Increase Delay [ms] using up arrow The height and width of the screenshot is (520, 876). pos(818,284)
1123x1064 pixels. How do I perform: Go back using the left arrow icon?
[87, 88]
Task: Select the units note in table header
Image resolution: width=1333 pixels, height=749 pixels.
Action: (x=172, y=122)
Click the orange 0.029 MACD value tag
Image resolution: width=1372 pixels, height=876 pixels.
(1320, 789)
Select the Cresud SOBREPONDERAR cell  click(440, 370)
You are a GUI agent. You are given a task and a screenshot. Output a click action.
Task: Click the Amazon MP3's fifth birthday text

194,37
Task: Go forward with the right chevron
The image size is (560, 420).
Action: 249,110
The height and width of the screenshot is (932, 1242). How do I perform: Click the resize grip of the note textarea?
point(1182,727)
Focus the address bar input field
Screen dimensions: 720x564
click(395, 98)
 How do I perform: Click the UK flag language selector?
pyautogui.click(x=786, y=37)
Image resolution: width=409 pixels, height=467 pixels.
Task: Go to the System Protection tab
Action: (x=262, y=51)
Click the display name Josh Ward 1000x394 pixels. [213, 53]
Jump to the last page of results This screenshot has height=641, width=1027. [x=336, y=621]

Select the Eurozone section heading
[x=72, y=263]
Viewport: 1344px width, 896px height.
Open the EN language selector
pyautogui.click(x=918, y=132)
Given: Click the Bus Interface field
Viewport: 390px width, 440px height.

━━━━

* Description of the task
Please restate word for word only the lines from the one with "Viewport: 1344px width, 896px height." through the final line of the listing above, both of them included.

* Solution to this task
Viewport: 1344px width, 896px height.
Open the EN language selector
pyautogui.click(x=918, y=132)
Given: Click the Bus Interface field
Viewport: 390px width, 440px height.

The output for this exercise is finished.